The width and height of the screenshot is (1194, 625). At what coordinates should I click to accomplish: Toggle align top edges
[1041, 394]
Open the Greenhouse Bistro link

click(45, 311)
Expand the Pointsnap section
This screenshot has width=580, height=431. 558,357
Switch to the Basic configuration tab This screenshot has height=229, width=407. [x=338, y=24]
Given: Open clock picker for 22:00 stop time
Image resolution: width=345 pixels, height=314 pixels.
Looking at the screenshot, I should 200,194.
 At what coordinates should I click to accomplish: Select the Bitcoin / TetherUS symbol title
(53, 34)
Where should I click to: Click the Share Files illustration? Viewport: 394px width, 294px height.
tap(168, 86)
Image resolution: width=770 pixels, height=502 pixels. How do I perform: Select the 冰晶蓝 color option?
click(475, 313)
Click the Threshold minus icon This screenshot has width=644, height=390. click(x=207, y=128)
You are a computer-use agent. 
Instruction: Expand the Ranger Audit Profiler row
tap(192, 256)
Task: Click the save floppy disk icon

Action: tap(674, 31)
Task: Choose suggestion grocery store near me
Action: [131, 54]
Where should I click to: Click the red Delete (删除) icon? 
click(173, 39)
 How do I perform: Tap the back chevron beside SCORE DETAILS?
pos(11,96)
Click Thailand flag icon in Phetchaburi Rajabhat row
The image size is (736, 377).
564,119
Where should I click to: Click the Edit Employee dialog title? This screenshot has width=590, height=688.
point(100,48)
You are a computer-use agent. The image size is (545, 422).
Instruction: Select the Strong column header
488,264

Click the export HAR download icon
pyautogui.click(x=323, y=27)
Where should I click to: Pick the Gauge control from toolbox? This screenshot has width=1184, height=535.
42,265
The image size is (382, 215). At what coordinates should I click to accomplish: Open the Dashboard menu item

■ **Your assignment**
Set down the entire listing above again, word for word.

■ **Response to this task**
The width and height of the screenshot is (1194, 625). At what coordinates should I click to accomplish: Toggle align top edges
[1041, 394]
Open the Greenhouse Bistro link

click(45, 311)
Expand the Pointsnap section
This screenshot has width=580, height=431. 558,357
Switch to the Basic configuration tab This screenshot has height=229, width=407. [x=338, y=24]
Given: Open clock picker for 22:00 stop time
Image resolution: width=345 pixels, height=314 pixels.
Looking at the screenshot, I should 200,194.
 At what coordinates should I click to accomplish: Select the Bitcoin / TetherUS symbol title
(53, 34)
Where should I click to: Click the Share Files illustration? Viewport: 394px width, 294px height.
tap(168, 86)
Image resolution: width=770 pixels, height=502 pixels. How do I perform: Select the 冰晶蓝 color option?
click(475, 313)
Click the Threshold minus icon This screenshot has width=644, height=390. click(x=207, y=128)
You are a computer-use agent. 
Instruction: Expand the Ranger Audit Profiler row
tap(192, 256)
Task: Click the save floppy disk icon

Action: tap(674, 31)
Task: Choose suggestion grocery store near me
Action: [131, 54]
Where should I click to: Click the red Delete (删除) icon? 
click(173, 39)
 How do I perform: Tap the back chevron beside SCORE DETAILS?
pos(11,96)
Click Thailand flag icon in Phetchaburi Rajabhat row
The image size is (736, 377).
564,119
Where should I click to: Click the Edit Employee dialog title? This screenshot has width=590, height=688.
point(100,48)
You are a computer-use agent. The image size is (545, 422).
Instruction: Select the Strong column header
488,264

Click the export HAR download icon
pyautogui.click(x=323, y=27)
Where should I click to: Pick the Gauge control from toolbox? This screenshot has width=1184, height=535.
42,265
The image size is (382, 215). At what coordinates should I click to accomplish: Open the Dashboard menu item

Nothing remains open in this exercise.